Task: Render the part of the items that opens with the line containing "You are a computer-use agent. Screen dimensions: 1920x1080" and closes with the line containing "pyautogui.click(x=946, y=204)" as a numbered list, including both of those lines and leaving out any blank lines.

============================================================

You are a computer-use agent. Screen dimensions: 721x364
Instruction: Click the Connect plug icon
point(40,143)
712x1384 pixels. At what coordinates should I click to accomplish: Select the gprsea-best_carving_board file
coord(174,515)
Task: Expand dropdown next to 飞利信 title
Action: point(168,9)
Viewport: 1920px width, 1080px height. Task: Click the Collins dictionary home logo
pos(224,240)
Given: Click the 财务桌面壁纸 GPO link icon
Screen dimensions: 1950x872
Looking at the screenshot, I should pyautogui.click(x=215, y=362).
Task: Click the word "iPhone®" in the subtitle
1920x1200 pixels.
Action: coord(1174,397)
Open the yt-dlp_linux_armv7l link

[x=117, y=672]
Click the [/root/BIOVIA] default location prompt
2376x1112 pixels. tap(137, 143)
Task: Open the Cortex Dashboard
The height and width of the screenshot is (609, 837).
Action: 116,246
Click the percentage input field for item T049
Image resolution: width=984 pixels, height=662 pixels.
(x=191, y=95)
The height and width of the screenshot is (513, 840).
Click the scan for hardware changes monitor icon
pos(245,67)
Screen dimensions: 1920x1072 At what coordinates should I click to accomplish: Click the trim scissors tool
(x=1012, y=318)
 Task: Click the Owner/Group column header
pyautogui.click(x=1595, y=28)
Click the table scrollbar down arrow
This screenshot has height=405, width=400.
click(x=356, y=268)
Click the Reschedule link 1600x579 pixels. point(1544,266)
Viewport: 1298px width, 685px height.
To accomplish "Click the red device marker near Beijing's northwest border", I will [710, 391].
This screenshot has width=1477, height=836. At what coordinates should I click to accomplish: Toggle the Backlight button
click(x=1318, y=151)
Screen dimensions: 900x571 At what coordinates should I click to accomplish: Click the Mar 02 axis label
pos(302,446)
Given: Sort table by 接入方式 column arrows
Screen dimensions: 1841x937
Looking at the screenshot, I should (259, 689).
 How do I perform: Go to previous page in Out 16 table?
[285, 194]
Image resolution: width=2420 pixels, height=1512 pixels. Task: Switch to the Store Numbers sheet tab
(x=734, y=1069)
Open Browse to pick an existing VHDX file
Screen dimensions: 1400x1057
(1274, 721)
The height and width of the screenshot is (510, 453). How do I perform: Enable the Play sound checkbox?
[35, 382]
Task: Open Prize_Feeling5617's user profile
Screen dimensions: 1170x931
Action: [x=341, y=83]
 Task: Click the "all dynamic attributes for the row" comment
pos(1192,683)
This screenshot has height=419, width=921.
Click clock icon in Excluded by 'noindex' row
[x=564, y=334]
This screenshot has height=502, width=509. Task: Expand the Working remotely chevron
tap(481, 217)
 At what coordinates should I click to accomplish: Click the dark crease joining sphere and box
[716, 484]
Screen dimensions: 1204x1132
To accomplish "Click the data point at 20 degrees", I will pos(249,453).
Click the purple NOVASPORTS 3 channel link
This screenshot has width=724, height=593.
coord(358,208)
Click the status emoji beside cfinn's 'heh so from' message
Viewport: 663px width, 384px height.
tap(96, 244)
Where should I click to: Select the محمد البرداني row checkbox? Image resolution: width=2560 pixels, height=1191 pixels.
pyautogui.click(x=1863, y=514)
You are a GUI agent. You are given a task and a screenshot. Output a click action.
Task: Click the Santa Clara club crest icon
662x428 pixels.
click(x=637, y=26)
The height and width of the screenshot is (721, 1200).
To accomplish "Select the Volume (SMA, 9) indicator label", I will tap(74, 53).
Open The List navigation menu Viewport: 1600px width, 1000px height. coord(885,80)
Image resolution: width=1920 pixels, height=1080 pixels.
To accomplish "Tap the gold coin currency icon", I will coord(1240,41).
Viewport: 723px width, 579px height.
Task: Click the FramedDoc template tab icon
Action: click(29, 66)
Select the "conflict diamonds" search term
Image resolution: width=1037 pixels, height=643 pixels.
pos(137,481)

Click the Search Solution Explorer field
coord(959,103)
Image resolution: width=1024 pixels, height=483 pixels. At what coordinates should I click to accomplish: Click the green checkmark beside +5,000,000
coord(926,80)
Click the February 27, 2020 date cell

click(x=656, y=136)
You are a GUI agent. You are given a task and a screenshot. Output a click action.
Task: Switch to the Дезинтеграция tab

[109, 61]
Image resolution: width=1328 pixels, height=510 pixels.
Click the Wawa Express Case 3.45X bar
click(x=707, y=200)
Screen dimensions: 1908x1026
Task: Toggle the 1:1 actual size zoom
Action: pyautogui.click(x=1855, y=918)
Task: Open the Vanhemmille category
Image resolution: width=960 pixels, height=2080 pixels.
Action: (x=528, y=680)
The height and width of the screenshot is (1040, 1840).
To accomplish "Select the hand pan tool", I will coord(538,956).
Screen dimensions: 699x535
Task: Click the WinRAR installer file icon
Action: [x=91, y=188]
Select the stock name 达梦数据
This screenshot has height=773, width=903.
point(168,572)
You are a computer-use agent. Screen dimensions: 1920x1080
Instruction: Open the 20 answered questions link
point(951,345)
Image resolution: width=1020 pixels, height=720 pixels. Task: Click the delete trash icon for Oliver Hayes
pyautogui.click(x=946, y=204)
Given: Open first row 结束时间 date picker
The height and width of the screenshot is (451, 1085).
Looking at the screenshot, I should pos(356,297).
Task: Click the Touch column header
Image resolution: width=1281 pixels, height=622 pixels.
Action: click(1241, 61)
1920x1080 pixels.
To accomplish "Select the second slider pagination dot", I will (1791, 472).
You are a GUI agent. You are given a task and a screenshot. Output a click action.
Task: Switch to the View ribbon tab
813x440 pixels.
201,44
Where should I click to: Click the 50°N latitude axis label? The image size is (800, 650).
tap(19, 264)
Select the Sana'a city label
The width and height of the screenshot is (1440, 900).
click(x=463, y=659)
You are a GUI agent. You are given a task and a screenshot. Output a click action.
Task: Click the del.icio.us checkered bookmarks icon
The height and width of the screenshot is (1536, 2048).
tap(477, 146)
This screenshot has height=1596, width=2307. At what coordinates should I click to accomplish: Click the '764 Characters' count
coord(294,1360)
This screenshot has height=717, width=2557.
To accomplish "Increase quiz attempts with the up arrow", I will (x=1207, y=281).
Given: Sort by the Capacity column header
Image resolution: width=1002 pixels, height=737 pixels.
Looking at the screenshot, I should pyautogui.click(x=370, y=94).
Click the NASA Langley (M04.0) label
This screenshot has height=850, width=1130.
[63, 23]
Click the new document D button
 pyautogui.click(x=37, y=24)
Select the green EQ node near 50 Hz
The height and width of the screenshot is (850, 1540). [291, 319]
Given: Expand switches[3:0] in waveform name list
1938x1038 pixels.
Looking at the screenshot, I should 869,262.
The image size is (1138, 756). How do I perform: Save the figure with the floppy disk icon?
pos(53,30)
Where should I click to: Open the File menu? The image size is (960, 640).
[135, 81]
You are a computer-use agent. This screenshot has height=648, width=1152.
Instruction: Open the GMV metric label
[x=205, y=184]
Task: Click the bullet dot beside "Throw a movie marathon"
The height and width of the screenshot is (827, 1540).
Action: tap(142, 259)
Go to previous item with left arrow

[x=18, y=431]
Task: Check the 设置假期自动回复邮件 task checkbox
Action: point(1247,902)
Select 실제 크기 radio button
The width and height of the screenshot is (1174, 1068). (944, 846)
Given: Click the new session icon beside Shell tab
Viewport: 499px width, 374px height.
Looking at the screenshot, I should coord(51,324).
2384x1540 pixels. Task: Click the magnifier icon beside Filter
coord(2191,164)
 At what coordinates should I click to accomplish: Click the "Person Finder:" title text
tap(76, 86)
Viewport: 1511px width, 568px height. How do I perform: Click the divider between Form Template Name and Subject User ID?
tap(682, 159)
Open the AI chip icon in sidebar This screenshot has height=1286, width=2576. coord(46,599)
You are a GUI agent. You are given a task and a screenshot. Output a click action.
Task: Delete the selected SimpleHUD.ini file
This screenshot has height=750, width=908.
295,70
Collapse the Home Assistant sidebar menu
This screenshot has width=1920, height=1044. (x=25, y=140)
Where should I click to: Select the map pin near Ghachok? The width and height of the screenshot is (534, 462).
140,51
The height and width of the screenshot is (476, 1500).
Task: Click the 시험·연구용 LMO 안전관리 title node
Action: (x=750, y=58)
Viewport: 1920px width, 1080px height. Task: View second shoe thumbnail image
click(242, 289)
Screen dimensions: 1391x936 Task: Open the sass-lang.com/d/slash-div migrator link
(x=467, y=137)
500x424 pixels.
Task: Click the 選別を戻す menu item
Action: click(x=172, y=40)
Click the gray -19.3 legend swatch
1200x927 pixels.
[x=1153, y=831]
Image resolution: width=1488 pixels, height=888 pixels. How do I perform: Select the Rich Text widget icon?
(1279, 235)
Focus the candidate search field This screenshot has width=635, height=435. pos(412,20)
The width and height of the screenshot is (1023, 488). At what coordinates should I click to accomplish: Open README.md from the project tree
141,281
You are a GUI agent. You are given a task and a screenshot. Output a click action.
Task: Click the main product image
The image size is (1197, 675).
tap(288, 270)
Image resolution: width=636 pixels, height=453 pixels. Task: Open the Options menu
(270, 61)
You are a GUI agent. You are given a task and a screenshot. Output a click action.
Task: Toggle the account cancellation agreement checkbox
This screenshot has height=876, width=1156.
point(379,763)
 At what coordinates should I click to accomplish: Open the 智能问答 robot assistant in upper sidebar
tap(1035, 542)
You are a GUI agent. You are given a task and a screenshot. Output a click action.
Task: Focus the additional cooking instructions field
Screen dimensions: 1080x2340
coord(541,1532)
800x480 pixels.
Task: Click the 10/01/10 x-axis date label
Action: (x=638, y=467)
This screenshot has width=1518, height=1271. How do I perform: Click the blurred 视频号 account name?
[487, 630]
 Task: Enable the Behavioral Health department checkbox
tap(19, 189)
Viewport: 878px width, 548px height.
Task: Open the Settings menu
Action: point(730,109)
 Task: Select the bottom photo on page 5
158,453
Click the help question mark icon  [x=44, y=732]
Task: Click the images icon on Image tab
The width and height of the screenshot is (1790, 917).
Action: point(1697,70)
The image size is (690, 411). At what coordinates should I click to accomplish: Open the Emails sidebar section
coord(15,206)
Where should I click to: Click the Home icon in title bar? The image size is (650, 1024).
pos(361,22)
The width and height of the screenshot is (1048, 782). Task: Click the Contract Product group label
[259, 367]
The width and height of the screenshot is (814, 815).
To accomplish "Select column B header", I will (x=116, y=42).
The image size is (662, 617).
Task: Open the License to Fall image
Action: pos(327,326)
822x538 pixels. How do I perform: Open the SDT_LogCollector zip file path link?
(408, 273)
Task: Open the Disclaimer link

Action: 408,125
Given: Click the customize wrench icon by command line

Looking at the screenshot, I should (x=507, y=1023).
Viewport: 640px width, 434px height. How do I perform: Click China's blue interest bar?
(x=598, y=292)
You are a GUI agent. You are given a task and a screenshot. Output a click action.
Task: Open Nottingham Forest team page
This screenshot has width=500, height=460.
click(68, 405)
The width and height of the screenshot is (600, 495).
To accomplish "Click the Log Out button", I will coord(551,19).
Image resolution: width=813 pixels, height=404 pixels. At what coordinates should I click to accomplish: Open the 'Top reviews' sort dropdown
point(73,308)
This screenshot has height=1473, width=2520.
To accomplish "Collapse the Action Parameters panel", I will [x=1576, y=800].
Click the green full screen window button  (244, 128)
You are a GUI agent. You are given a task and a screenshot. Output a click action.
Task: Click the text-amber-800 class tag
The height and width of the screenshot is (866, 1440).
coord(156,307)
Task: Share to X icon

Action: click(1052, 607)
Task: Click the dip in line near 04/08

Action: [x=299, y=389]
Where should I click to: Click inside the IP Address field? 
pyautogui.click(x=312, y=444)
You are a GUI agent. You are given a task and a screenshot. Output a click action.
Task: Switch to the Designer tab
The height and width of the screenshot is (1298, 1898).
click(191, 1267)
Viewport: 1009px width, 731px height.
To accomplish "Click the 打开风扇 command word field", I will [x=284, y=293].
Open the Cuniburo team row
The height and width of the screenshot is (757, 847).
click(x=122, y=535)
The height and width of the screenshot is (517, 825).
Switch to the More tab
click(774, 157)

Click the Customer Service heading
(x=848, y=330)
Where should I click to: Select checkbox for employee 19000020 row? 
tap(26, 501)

============================================================

Result for this task:
1. You are a computer-use agent. Screen dimensions: 1920x1080
2. Instruction: Open the 20 answered questions link
3. point(951,345)
4. Image resolution: width=1020 pixels, height=720 pixels. Task: Click the delete trash icon for Oliver Hayes
5. pyautogui.click(x=946, y=204)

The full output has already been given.